The concert concludes with a rousing encore and is folled by a barbeque lunch and party when the old men try to ply us with wine, and we have to decline with choruses of ‘non-permeso’; we will be working later and drinking on a workday invalidates BTCV insurance. That is, we are led to understand that work on the sheep fold will begin after lunch…
…it is actually not as we thought. The men who we will be working with have drunk too much – it is a day for a party and the coming together of the Italian and English nations – and not for work. The situation clarified, we go off in search of the old men and their offer of wine and beer, and for much of the afternoon we speak the international language of frisbee, drawing in other random villagers as we go of all ages including Greta, and one of the younger band clarinettists in the band, Laura.
Towards the end of the afternoon the band are packing up and the villagers are making their way down the mountain. We leave, bidding farewell to our new friends. On the way down, near to the mountain hut, Andy spots that gets Janet excited. Twenty years in Italy and she has never seen the Lady’s Slipper Orchid, or as it’s sometimes referred to, the Madonna’s flower. Further on, and we walk faster than a mini-tractor, a good way down the mountain before it finally overtakes us as we stop for a water break and a scan of the site for allusive golden eagles.
Back at the bottom of the hill, we refill our water bottles from a spring and quench our thirst from the heat, before boarding the rickety old van and heading down the valley into Chies d’Alpago and to a visit to the Natural History Museum.

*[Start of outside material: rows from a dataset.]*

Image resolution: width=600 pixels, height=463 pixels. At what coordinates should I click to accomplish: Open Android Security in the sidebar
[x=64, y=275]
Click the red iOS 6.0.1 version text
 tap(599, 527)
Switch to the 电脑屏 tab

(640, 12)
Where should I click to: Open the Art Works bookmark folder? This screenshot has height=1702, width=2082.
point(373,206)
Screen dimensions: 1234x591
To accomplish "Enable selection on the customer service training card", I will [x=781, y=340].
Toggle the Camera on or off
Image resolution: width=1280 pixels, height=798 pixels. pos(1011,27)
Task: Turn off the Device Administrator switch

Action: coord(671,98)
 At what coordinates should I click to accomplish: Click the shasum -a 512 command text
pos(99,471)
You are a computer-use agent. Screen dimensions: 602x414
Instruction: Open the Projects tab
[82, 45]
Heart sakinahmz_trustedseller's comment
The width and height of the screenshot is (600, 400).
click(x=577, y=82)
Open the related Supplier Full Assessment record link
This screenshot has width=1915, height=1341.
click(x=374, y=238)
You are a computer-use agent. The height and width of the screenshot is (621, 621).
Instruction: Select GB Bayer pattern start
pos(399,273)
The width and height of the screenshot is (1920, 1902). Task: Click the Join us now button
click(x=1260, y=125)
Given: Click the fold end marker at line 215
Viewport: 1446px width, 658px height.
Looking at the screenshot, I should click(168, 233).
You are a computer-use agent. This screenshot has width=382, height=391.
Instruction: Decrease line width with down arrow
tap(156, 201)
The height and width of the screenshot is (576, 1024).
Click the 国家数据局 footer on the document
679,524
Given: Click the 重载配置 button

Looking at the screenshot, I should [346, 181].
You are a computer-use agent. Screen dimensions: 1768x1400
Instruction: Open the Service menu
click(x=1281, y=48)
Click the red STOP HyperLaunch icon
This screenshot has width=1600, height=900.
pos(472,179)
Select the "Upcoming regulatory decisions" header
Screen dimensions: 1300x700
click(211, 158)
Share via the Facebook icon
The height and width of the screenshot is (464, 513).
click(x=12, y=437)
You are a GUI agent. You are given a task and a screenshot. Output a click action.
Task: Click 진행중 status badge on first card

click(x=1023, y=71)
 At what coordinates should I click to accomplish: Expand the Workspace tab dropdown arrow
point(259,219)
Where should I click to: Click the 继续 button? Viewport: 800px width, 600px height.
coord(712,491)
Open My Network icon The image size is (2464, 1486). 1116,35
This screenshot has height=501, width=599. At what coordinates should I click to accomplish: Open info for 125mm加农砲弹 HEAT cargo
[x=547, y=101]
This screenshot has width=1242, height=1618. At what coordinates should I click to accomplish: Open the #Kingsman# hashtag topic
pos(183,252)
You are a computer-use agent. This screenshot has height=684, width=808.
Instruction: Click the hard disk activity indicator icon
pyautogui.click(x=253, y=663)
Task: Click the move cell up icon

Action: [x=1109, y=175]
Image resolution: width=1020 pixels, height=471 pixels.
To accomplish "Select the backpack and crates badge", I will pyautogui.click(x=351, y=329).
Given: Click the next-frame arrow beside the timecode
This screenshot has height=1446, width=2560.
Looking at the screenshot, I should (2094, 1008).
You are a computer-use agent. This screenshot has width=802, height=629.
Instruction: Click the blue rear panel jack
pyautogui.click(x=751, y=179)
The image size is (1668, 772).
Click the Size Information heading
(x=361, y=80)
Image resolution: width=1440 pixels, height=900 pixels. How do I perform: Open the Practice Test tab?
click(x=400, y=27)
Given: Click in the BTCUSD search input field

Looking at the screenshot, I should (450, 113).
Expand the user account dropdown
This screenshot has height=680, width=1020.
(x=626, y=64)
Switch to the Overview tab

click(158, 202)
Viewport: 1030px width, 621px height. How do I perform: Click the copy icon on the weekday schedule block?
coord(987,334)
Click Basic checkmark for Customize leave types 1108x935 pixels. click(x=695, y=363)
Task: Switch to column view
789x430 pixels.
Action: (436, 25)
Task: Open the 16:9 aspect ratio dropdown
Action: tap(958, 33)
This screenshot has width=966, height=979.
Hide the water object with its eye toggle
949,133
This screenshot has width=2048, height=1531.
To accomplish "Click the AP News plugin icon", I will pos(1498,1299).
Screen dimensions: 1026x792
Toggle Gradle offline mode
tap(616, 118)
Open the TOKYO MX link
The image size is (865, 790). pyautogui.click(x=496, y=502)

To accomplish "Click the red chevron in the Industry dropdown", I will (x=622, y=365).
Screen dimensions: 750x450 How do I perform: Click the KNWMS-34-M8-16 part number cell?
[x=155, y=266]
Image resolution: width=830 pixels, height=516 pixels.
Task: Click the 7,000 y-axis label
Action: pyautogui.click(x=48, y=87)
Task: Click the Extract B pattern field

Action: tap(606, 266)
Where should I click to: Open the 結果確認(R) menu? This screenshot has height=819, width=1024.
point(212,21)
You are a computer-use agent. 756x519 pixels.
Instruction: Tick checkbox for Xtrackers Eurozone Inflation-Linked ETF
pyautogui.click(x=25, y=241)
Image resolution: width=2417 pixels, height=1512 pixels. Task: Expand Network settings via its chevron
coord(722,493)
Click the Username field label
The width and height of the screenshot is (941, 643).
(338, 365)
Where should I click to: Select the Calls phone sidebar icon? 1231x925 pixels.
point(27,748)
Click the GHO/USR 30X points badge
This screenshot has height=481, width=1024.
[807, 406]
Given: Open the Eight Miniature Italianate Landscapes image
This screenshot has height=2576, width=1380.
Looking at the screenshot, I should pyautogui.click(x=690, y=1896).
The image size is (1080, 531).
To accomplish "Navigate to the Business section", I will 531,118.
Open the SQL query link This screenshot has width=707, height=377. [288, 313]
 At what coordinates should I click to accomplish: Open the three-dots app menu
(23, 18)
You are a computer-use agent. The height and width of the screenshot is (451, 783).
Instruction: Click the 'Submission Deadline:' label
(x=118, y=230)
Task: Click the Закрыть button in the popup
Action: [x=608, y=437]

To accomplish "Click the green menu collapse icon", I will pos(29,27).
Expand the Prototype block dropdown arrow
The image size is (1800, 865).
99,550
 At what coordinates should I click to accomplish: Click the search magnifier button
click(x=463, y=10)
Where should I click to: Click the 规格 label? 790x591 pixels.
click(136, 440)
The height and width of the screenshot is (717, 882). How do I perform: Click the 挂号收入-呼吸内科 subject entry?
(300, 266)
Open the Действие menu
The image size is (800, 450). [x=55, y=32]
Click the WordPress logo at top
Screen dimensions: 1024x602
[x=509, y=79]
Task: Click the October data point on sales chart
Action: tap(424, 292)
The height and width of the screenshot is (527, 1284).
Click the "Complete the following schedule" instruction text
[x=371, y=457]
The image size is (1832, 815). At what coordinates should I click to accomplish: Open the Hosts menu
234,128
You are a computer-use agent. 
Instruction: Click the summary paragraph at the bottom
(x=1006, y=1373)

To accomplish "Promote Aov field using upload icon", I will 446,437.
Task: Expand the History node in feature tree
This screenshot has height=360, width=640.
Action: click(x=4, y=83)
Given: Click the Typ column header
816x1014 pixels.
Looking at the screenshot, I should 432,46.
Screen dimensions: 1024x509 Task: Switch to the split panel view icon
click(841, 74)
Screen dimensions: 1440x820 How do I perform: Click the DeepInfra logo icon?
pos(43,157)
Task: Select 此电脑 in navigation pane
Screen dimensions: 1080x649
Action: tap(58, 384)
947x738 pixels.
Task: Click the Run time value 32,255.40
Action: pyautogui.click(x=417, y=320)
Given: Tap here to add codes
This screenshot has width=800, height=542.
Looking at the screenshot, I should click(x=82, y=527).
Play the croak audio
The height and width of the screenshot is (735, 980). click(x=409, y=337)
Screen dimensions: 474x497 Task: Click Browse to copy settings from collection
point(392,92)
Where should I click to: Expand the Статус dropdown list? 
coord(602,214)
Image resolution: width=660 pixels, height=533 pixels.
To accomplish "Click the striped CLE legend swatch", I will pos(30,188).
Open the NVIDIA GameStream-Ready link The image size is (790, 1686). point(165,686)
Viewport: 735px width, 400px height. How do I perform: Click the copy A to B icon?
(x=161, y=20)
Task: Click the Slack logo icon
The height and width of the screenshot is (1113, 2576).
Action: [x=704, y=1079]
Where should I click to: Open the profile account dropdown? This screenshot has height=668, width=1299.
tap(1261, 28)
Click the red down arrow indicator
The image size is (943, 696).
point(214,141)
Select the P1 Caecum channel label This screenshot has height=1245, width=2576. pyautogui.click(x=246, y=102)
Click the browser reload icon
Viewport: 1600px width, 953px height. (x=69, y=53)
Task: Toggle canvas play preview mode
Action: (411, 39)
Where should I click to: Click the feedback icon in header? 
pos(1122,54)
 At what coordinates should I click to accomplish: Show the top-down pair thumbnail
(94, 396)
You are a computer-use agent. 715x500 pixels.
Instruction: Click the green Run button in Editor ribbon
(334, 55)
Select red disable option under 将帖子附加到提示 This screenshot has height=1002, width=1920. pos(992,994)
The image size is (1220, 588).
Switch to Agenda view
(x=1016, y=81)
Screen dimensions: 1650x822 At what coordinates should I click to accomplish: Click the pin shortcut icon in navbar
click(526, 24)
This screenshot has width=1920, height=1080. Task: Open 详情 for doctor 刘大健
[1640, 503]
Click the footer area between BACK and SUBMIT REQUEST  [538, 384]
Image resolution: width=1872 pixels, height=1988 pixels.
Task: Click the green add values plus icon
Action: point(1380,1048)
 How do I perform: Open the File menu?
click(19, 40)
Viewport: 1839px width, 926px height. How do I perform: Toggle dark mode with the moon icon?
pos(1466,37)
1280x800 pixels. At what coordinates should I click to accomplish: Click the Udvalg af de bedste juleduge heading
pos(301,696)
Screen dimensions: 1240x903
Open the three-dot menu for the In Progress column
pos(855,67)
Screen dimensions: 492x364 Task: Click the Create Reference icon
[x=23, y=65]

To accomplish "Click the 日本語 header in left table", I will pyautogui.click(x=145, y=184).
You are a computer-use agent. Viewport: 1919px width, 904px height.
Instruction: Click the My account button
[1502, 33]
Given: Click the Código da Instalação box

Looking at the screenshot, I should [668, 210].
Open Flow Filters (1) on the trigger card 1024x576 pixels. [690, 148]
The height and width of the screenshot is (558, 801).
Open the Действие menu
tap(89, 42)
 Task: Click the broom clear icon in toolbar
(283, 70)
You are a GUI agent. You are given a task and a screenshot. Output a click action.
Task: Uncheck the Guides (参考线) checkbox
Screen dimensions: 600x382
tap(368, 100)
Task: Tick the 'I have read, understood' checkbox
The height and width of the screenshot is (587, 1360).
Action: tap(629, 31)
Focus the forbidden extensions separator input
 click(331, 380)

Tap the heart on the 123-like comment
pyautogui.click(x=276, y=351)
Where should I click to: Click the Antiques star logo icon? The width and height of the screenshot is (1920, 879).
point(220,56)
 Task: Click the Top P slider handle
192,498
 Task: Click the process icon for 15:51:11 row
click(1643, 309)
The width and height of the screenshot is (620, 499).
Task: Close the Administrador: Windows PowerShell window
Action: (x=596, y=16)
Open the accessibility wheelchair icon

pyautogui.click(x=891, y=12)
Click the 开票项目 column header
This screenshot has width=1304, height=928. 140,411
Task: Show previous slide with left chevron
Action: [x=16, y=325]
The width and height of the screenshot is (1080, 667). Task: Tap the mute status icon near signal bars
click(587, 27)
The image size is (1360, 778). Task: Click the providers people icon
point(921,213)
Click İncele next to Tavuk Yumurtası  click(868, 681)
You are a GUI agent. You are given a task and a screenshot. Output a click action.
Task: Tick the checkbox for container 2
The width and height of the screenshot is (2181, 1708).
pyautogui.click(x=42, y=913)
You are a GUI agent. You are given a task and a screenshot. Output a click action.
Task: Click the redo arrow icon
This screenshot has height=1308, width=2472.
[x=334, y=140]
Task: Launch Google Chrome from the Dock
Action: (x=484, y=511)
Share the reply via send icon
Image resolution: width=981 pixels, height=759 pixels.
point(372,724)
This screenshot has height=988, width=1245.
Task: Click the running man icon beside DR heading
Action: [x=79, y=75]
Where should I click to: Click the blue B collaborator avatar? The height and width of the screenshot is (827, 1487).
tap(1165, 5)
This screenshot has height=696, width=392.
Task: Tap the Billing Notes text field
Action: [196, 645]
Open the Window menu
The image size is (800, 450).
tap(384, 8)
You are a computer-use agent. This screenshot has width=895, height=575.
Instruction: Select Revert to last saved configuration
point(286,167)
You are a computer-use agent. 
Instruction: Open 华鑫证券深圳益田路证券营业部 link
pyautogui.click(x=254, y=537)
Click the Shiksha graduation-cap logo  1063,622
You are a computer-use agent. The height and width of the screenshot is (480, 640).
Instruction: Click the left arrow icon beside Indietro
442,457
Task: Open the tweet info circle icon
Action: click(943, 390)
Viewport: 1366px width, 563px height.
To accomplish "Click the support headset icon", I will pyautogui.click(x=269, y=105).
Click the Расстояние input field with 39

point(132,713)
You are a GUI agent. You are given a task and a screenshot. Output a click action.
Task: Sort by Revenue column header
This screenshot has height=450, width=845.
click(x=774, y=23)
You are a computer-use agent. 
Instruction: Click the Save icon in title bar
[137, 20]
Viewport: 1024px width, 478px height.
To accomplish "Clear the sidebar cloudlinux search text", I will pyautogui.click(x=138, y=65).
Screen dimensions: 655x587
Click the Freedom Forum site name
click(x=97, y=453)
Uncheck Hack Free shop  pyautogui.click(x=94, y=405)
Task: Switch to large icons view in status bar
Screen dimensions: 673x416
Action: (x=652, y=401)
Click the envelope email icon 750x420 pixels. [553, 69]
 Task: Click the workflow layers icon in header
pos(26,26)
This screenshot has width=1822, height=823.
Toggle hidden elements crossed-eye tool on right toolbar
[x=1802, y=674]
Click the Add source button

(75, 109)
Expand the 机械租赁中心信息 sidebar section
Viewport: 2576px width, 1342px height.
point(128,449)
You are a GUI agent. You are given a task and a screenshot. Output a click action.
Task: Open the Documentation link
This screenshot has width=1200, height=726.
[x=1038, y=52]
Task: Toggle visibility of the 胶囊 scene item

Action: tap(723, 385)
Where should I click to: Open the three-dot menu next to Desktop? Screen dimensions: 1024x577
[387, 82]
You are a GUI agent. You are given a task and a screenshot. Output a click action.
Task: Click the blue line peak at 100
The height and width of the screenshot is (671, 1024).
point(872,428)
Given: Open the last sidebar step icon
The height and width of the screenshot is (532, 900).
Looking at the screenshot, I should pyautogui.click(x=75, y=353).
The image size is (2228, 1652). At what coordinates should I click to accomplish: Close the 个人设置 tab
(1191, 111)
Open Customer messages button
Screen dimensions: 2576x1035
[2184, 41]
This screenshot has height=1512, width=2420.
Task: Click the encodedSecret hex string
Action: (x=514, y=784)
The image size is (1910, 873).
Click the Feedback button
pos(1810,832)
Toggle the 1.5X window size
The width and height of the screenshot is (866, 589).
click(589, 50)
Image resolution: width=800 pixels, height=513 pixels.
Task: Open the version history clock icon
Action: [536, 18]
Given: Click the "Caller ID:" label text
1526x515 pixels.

Housed in an old primary school, the collection of stuffed animals and geological specimens giving a history of the area, it is the product of a lifetime’s work of one man, and, after an initial grant to get it established, now exists on a shoestring.
Attempting to leave Chies d’Alpago, in order to eat before Janet brings some of the Italians who will be working with us, to visit, we are invited in to the local bar by ‘our new friend’ Dino who insists on buying us glasses of Prosecco. Escaping finally, we return to our lodgings above the Lamosana nursery school, still under armed police guard.
We crack open more wine, and enjoy a dinner of pasta an insalata, followed by cake – and after the arrival of Janet’s three students, Vanessa, Vera and Giarda (the oldest of at 17 and a ‘return victim’ for conservation work) – more cake. With a crazy idea to camp out in the mountain hut by the worksite tomorrow night, we retire early to our rooms to pack overnight bags.